> **The data**
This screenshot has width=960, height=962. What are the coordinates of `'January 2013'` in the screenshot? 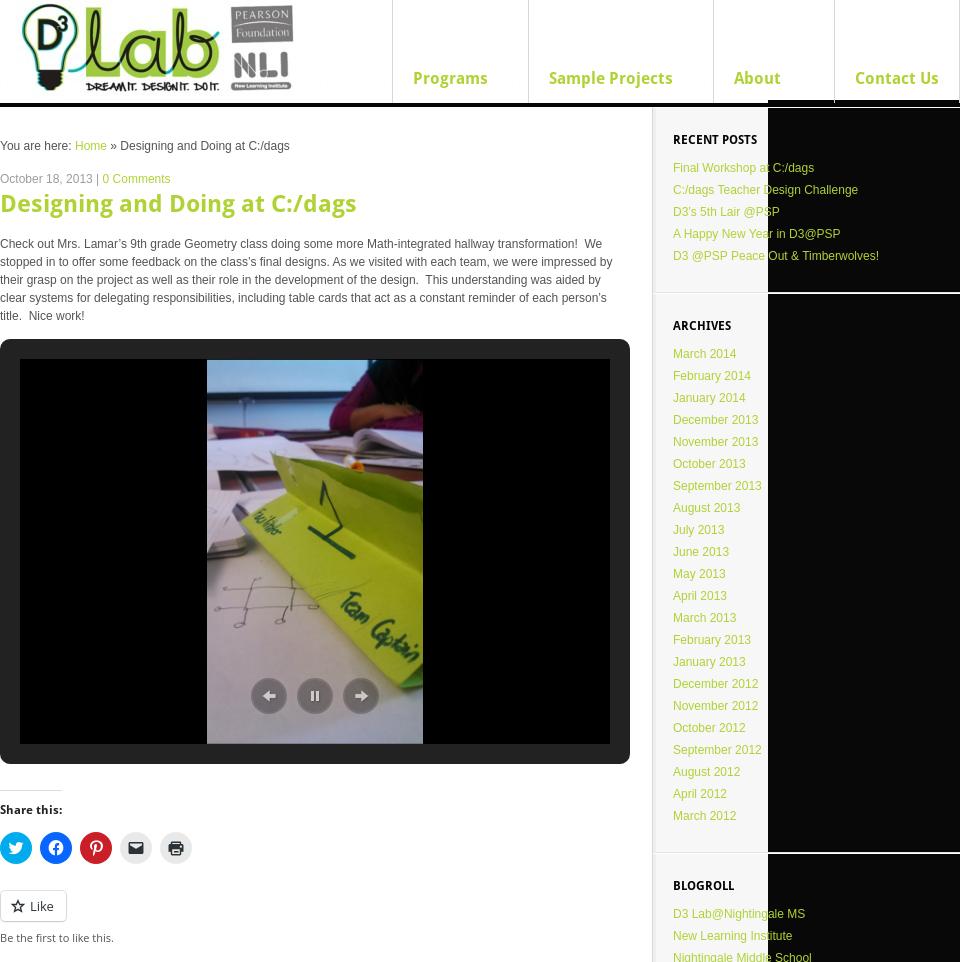 It's located at (708, 661).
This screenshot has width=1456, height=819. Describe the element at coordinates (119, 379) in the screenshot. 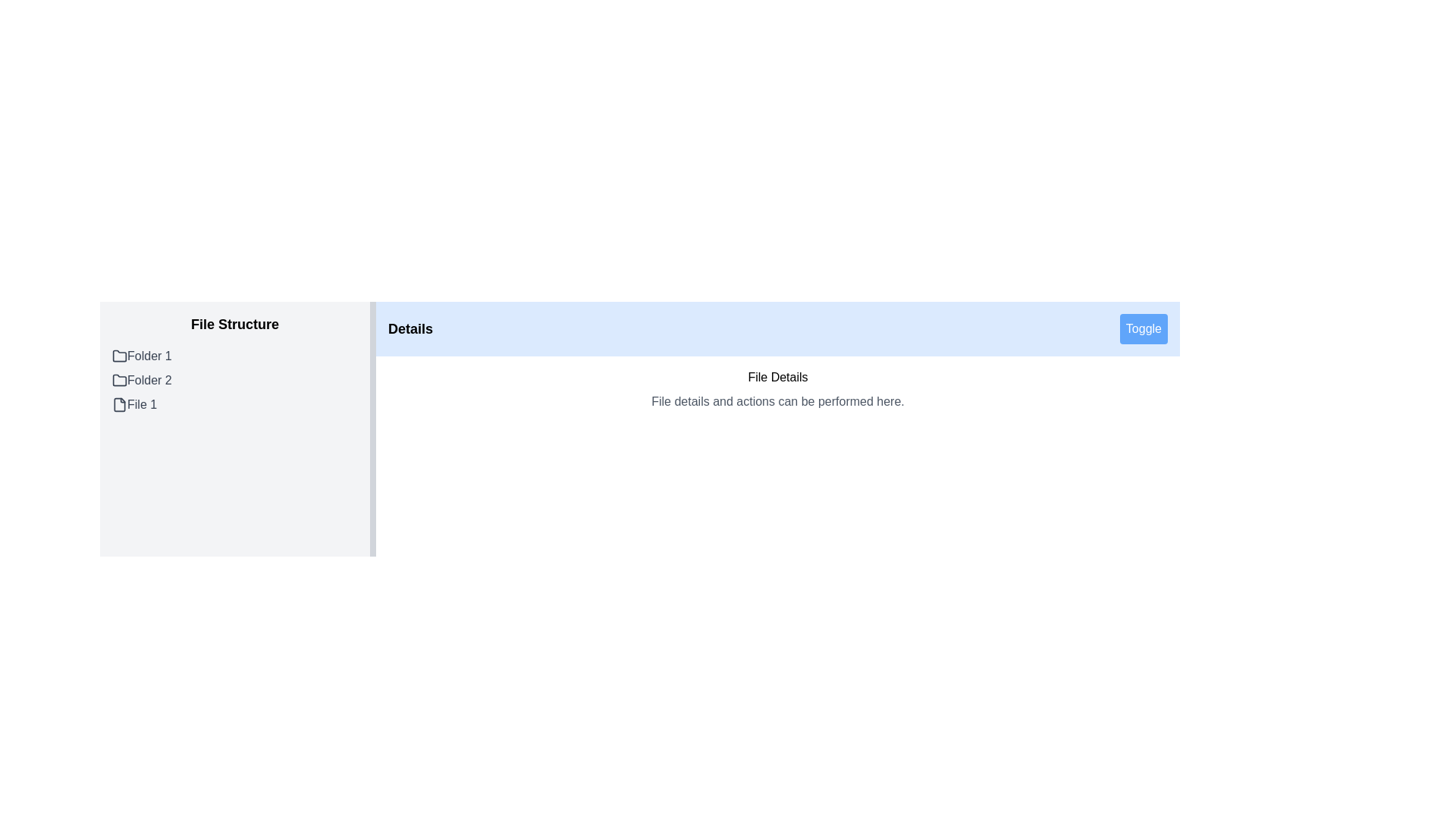

I see `the folder icon located to the left of the 'Folder 2' text in the 'File Structure' list` at that location.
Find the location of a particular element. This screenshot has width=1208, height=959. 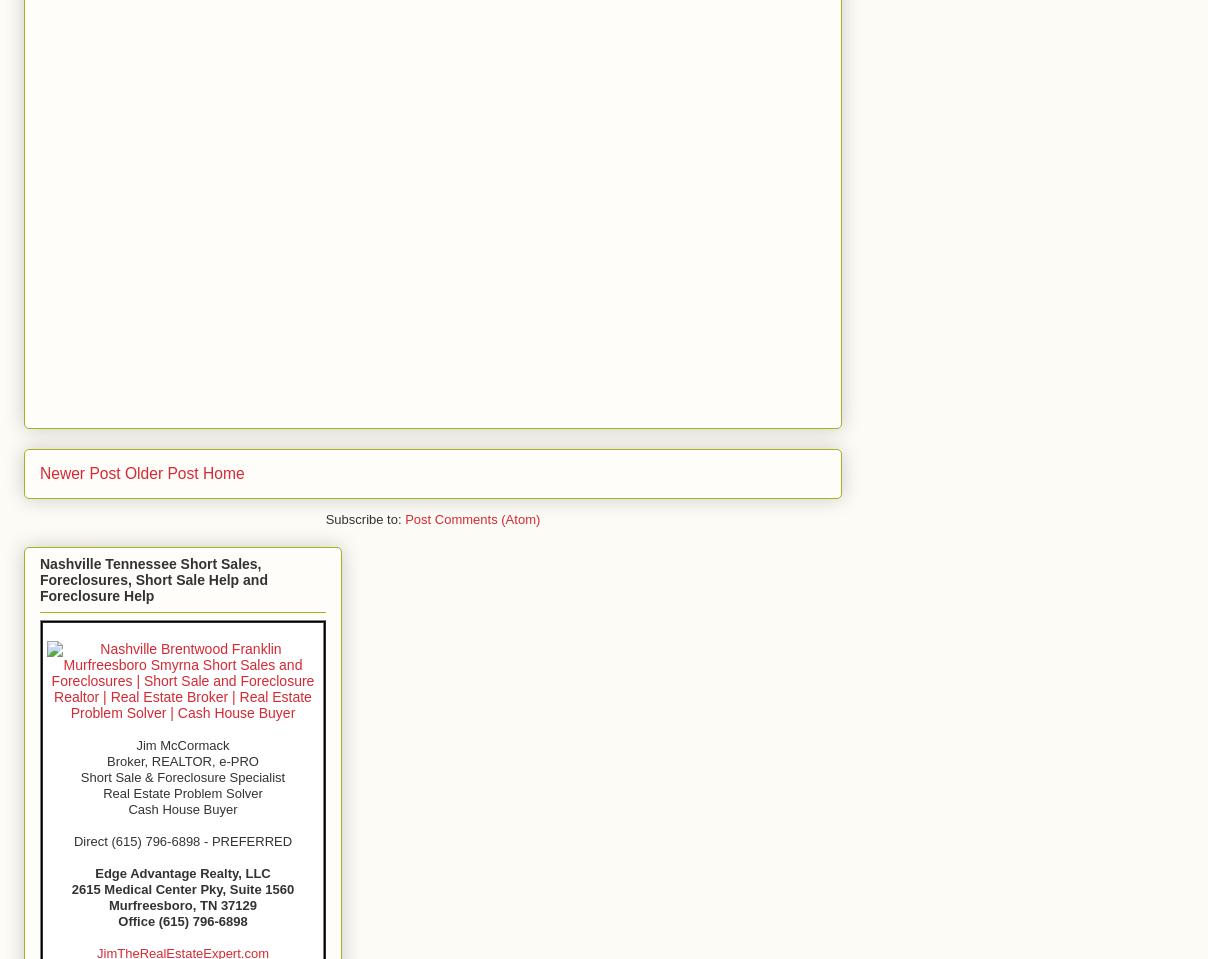

'Broker, REALTOR, e-PRO' is located at coordinates (182, 761).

> **What the task requires**
Recast the listing, from the line containing "Find the location" through the end of the listing, inclusive, as a two-column CSV with the headers input and output. Each row should pair a text with its answer, with each field quoted and line breaks replaced by spaces, and the pictures left out.

> **Response for this exercise**
input,output
"Find the location of a particular element. This screenshot has width=1208, height=959.","'Broker, REALTOR, e-PRO' is located at coordinates (182, 761)."